Candice: I spotted a month or so ago that the Warwick Words festival was returning. In the line up was a night with Mark Watson, a comedian I did not know but who is also an author, it sounded an interesting variation our usual writing/author nights.
Toddling up to meet Phil I realised we had not seen each other in at least a month as I have been up to my eyeballs with work and house stuff. The whole concept of writing and book publishing has been bottom of my list, but I was looking forward to a change from this other treadmill.
Settling in I wondered what we were to expect.
Mark opens with a plug for the book and a joke – sounds like a good start to me. In fact the opening reflected the rest of the show, a bit all over the place as it became half comedy and half book talk. However, this wasn’t a negative thing as I enjoyed having my funny bone tickled.
Mark was very honest, “My first two books were shit, I’ve got better.” “This evening I’m going to fly by the seat of the pants.” I could already see how Phil and I could make our turn to do this kind of event more interesting with comedy patter as well as book readings.
At one point he even suggested the audience didn’t listen any more and just thought about questions for the end.
My favourite part was the famous Elevator pitch: “In Eleven there’s a bloke who has a secret and in the end it’s fine, in The Knot it’s not fine !”

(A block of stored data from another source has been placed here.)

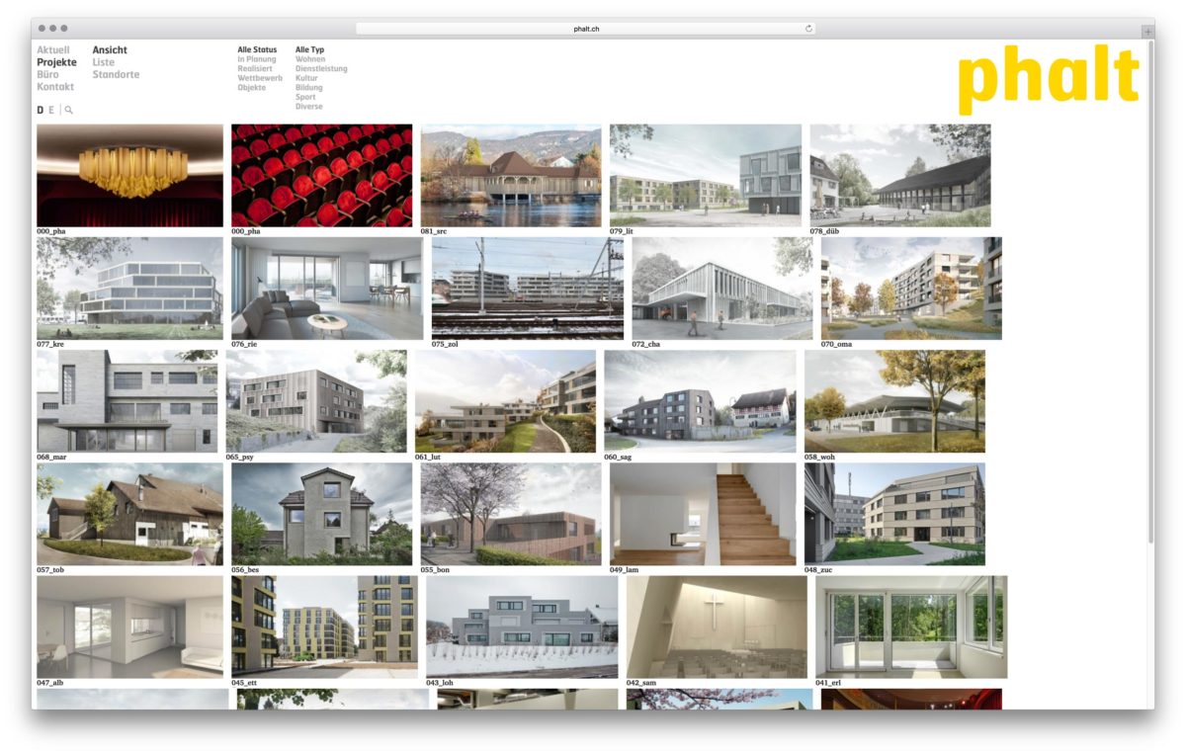Click the vertical page scrollbar
1186x754 pixels.
[x=1150, y=296]
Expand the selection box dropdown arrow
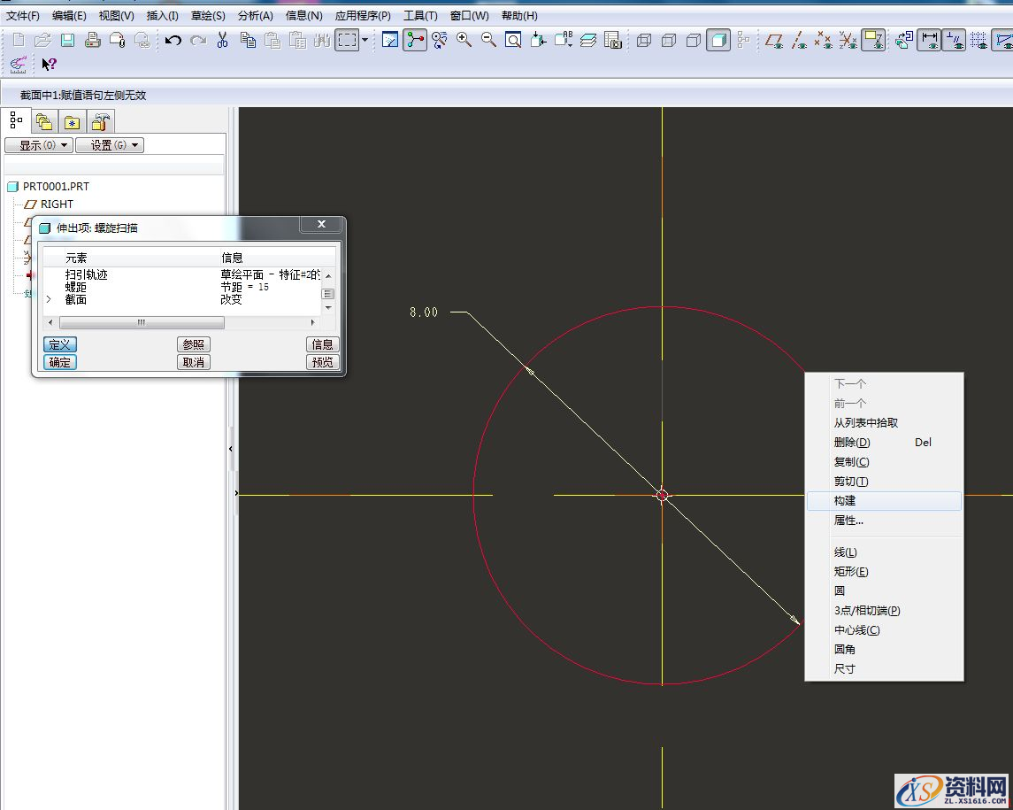1013x810 pixels. [x=365, y=40]
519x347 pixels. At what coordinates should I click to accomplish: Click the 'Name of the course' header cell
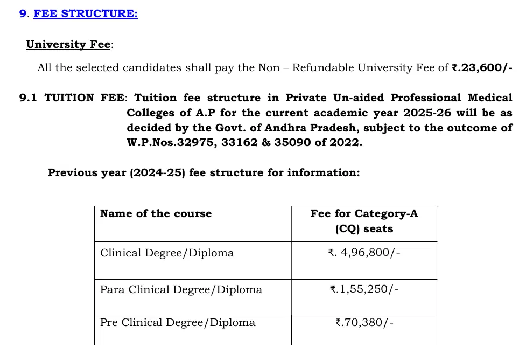coord(156,214)
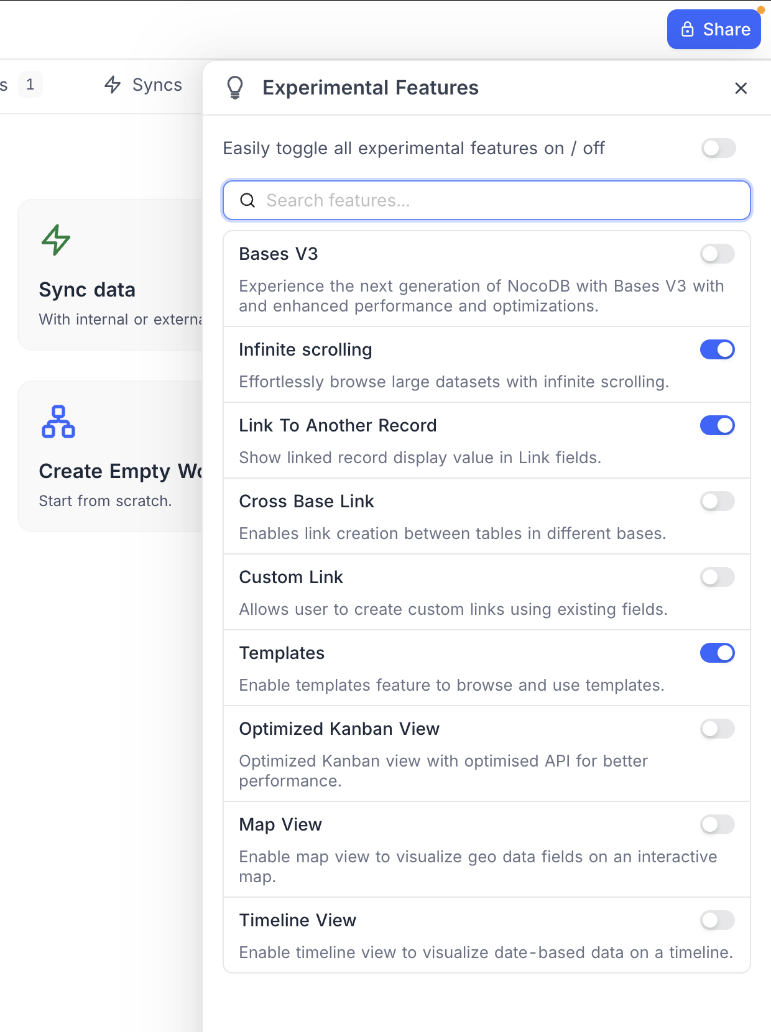Click the Share button

[713, 29]
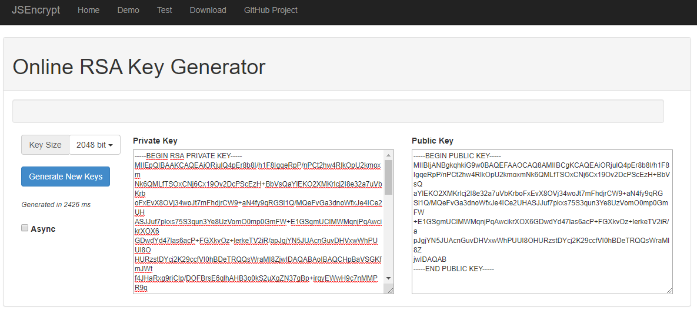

Then on to the reading. Interesting, his writing was very wordy, not really my style but then Mark proceeds to self criticize some of his writing as his style has moved on in the five years since he wrote that book. The second reading is better, more my cup of tea.
Then on to questions, Phil asks the same question I was going to ask. “If your first books were so bad how did they get published?” It seems Mark has a publishable style but he doesn’t believe that the concept or content was good. They lack soul. His first two books didn’t really sell so he was worried that he was finished before he begun. He then went off a developed a comedy career and came back to writing. Getting a publisher the second time around wasn’t the easiest as the first part wasn’t as successful. He said, ” I’ve had two separate careers, you want to get it right the first time or it could have a really negative impact.”
On the way out Phil and I had an interesting discussion about how commercial writers need to find commercial publisher. Mark has a degree in English so we can understand how he probably got published easier as Agents were looking for some one who reflected their own style and inclination to aim for the Orange Prize. We just want to appear on the holiday read stand at the airport and don’t mind if we get thrown away afterwards. I said we need to find someone who is an Agent for this style only else we’ll never get picked up.
To be honest I think we knew this, but when we ever get round to sending those inquiry letters out again, there will be more focus.